All of the entries below are to be copied word for word.

(Saved data entries)
☆ ☆ ☆ ☆
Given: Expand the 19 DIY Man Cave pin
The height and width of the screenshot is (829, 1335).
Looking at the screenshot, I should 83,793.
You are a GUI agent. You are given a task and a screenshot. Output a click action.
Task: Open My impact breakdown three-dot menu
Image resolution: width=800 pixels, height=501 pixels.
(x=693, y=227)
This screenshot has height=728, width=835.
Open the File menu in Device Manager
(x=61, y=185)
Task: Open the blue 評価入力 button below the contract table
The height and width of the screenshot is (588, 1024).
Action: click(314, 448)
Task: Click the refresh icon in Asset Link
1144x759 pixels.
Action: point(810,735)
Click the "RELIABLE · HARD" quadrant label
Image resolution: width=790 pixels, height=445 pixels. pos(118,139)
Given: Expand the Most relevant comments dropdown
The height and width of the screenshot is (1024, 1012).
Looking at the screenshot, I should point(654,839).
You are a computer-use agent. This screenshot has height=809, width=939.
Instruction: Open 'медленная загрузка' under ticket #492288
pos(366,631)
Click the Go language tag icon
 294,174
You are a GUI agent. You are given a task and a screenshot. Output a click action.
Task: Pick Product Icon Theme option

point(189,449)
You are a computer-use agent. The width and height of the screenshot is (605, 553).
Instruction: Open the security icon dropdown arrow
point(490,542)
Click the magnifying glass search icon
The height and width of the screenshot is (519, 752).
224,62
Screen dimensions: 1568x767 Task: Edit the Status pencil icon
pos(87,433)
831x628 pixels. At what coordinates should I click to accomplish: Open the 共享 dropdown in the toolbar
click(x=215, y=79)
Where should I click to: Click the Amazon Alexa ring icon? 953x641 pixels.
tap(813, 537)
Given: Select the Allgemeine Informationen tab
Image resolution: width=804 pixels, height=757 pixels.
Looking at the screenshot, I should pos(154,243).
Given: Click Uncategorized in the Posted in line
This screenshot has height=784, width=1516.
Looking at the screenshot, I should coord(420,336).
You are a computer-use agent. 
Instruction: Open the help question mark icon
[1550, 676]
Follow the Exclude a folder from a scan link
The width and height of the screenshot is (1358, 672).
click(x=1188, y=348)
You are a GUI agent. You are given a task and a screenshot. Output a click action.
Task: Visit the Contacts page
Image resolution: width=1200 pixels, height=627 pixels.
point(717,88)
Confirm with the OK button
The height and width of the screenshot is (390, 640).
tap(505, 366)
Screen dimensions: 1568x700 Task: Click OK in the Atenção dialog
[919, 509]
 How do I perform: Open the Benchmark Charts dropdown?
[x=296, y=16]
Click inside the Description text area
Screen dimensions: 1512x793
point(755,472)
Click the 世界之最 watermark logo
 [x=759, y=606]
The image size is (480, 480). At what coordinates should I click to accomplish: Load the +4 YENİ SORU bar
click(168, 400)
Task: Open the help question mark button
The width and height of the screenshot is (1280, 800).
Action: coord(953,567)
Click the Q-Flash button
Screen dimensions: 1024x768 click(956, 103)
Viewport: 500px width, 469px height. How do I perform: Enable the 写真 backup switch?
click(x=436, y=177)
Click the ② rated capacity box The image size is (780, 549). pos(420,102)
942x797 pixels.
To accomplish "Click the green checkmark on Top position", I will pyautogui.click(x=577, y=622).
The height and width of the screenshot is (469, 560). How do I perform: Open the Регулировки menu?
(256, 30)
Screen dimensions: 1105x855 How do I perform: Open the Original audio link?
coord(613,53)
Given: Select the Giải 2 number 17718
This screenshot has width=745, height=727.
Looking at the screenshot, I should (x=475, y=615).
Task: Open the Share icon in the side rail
☆ ☆ ☆ ☆
■ EXPECTED ANSWER ■
Given: Expand the 19 DIY Man Cave pin
The height and width of the screenshot is (829, 1335).
Looking at the screenshot, I should 83,793.
You are a GUI agent. You are given a task and a screenshot. Output a click action.
Task: Open My impact breakdown three-dot menu
Image resolution: width=800 pixels, height=501 pixels.
(x=693, y=227)
This screenshot has height=728, width=835.
Open the File menu in Device Manager
(x=61, y=185)
Task: Open the blue 評価入力 button below the contract table
The height and width of the screenshot is (588, 1024).
Action: click(314, 448)
Task: Click the refresh icon in Asset Link
1144x759 pixels.
Action: point(810,735)
Click the "RELIABLE · HARD" quadrant label
Image resolution: width=790 pixels, height=445 pixels. pos(118,139)
Given: Expand the Most relevant comments dropdown
The height and width of the screenshot is (1024, 1012).
Looking at the screenshot, I should point(654,839).
You are a computer-use agent. This screenshot has height=809, width=939.
Instruction: Open 'медленная загрузка' under ticket #492288
pos(366,631)
Click the Go language tag icon
 294,174
You are a GUI agent. You are given a task and a screenshot. Output a click action.
Task: Pick Product Icon Theme option

point(189,449)
You are a computer-use agent. The width and height of the screenshot is (605, 553).
Instruction: Open the security icon dropdown arrow
point(490,542)
Click the magnifying glass search icon
The height and width of the screenshot is (519, 752).
224,62
Screen dimensions: 1568x767 Task: Edit the Status pencil icon
pos(87,433)
831x628 pixels. At what coordinates should I click to accomplish: Open the 共享 dropdown in the toolbar
click(x=215, y=79)
Where should I click to: Click the Amazon Alexa ring icon? 953x641 pixels.
tap(813, 537)
Given: Select the Allgemeine Informationen tab
Image resolution: width=804 pixels, height=757 pixels.
Looking at the screenshot, I should pos(154,243).
Given: Click Uncategorized in the Posted in line
This screenshot has height=784, width=1516.
Looking at the screenshot, I should coord(420,336).
You are a computer-use agent. 
Instruction: Open the help question mark icon
[1550, 676]
Follow the Exclude a folder from a scan link
The width and height of the screenshot is (1358, 672).
click(x=1188, y=348)
You are a GUI agent. You are given a task and a screenshot. Output a click action.
Task: Visit the Contacts page
Image resolution: width=1200 pixels, height=627 pixels.
point(717,88)
Confirm with the OK button
The height and width of the screenshot is (390, 640).
tap(505, 366)
Screen dimensions: 1568x700 Task: Click OK in the Atenção dialog
[919, 509]
 How do I perform: Open the Benchmark Charts dropdown?
[x=296, y=16]
Click inside the Description text area
Screen dimensions: 1512x793
point(755,472)
Click the 世界之最 watermark logo
 [x=759, y=606]
The image size is (480, 480). At what coordinates should I click to accomplish: Load the +4 YENİ SORU bar
click(168, 400)
Task: Open the help question mark button
The width and height of the screenshot is (1280, 800).
Action: coord(953,567)
Click the Q-Flash button
Screen dimensions: 1024x768 click(956, 103)
Viewport: 500px width, 469px height. How do I perform: Enable the 写真 backup switch?
click(x=436, y=177)
Click the ② rated capacity box The image size is (780, 549). pos(420,102)
942x797 pixels.
To accomplish "Click the green checkmark on Top position", I will pyautogui.click(x=577, y=622).
The height and width of the screenshot is (469, 560). How do I perform: Open the Регулировки menu?
(256, 30)
Screen dimensions: 1105x855 How do I perform: Open the Original audio link?
coord(613,53)
Given: Select the Giải 2 number 17718
This screenshot has width=745, height=727.
Looking at the screenshot, I should (x=475, y=615).
Task: Open the Share icon in the side rail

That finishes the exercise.